Missing autistic boy found riding subway in Brooklyn

NEW YORK

/*Ross Harrison*/ had never ridden the subway alone before he bolted off on Tuesday. He somehow wandered from the /*Bronx*/ all the way to /*Brooklyn*/ and survived by eating a piece of cake and soda given to him by strangers on the train.

On Friday, he was sharing big kisses and smiles with his baby sister Maria and his mom as the three cozy up on their living room sofa Friday morning. These are the people the 13 year old autistic teen says he missed the most, while spending three days riding the subway all around the city.

"I was going crazy. I was going crazy," his mom, Rosaura Taveras said.

Tuesday morning around 7:30, Taveras was walking her only son to the bus stop when he just up and ran off near 182nd Street and Jerome Avenue in University Heights.

"He said somebody was bothering him on the bus," she said.

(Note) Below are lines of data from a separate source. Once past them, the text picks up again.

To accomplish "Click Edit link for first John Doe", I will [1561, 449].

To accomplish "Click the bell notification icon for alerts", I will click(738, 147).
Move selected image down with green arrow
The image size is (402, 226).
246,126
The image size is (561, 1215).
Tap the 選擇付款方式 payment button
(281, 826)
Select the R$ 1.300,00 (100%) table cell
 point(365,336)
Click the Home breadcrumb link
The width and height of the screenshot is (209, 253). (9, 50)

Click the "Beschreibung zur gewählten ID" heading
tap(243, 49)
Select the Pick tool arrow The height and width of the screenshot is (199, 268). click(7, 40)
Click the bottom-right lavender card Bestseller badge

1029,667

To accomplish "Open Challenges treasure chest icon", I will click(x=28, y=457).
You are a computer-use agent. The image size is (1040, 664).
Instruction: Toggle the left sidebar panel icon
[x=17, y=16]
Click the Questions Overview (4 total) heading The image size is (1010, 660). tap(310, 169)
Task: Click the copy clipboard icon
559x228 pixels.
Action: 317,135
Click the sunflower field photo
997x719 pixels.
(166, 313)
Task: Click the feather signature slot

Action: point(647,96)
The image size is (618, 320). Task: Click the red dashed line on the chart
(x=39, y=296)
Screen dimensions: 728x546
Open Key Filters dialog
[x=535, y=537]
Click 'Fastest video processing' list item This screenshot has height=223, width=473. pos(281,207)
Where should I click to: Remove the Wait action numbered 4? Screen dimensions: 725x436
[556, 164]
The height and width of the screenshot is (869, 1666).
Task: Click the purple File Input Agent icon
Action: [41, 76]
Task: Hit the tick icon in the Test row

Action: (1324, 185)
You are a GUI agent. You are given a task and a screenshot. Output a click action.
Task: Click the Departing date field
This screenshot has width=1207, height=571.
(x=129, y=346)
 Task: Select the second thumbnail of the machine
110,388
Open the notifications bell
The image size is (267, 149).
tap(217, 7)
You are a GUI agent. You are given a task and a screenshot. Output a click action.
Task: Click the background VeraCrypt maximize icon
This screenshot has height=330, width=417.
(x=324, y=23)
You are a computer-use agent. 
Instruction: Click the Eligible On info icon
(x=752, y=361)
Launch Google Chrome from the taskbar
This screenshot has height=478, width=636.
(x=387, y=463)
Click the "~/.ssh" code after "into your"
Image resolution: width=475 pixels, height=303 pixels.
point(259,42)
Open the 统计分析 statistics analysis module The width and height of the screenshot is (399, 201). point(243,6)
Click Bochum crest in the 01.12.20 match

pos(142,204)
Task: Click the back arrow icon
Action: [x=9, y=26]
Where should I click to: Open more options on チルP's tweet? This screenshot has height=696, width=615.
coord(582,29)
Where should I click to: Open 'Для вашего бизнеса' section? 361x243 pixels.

Harrison may have gotten on the number 5 train at 183rd street. Over the next three days, he was spotted at 125th Street in Harlem at Pelham Parkway, Gunhill Road, and on the number 5 train in Queens. Then early Friday morning, someone recognized the teen from a missing person flyer on a Brooklyn-bound J train and called police.

A little dirty, but unscathed, Harrison was checked out at St. Barnabas Hospital before he went home to a hot shower and lots of love.

"He asked me, if I was mad? I told him no... just need him to come home," Taveras said.

Harrison will go back to school on Monday. He will ride the bus, as long as he has a seat up front near the driver.